O tratamento do Alzheimer deu um passo importante rumo à vida real do paciente com a aprovação de uma versão autoaplicável de lecanemab, remédio que atua sobre mecanismos centrais da doença. Em vez de depender apenas de infusões em clínica, parte da terapia agora pode continuar em casa, por meio de uma caneta semelhante às usadas em medicamentos para diabetes e emagrecimento.
A novidade foi aprovada como terapia de manutenção. Depois de completar a fase inicial com infusões intravenosas, o paciente pode passar a aplicar em si mesmo doses semanais da medicação. Isso reduz deslocamentos, diminui a dependência de centros de infusão e traz mais flexibilidade para famílias que já convivem com uma rotina pesada de cuidado.
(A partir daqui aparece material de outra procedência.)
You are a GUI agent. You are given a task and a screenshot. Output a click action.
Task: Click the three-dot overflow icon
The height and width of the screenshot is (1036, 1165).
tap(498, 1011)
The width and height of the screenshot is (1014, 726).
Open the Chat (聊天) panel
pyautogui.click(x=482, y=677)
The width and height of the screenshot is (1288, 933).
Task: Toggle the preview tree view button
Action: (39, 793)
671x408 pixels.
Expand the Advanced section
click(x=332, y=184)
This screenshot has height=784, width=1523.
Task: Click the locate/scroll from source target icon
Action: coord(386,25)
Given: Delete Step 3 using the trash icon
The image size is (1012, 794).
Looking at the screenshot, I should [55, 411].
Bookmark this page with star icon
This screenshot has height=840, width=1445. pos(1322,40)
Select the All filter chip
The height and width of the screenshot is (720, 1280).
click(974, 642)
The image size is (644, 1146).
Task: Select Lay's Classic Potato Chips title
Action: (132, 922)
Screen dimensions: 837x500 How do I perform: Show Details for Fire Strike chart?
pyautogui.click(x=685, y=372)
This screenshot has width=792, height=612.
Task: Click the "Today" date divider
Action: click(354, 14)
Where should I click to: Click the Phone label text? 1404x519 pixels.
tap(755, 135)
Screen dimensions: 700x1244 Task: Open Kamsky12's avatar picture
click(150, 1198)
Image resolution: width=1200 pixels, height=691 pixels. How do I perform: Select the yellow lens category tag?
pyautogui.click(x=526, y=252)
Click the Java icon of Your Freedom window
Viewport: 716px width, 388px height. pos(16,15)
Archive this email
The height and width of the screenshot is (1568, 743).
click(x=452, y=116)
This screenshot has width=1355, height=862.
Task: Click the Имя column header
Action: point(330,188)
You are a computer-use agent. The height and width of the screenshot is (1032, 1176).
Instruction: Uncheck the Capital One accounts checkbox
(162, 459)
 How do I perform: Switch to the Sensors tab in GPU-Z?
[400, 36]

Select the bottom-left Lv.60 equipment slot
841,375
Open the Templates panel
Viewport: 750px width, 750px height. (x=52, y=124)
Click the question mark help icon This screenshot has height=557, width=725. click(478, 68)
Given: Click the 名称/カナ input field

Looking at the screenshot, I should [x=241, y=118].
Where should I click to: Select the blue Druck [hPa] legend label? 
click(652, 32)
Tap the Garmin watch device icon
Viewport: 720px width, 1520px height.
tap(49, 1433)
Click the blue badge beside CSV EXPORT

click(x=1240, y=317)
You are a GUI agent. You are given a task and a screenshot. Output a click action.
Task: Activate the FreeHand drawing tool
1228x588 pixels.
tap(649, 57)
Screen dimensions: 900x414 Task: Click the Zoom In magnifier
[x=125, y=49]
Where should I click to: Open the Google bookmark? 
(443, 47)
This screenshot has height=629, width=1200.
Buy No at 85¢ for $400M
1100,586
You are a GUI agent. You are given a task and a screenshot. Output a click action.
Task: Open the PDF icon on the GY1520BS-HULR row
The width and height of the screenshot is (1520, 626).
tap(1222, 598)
Os estudos apresentados pela fabricante indicaram efeito semelhante entre a versão injetável doméstica e a manutenção por infusão, inclusive com perfil parecido de efeitos adversos. Na prática, o avanço não muda apenas a forma de tomar o remédio, mas o lugar do tratamento na vida do paciente.
Em doenças neurodegenerativas, conveniência também é parte da adesão. E, nesse caso, transformar hospital em casa pode significar mais continuidade terapêutica, menos desgaste logístico e um cotidiano um pouco menos duro para quem vive com a doença.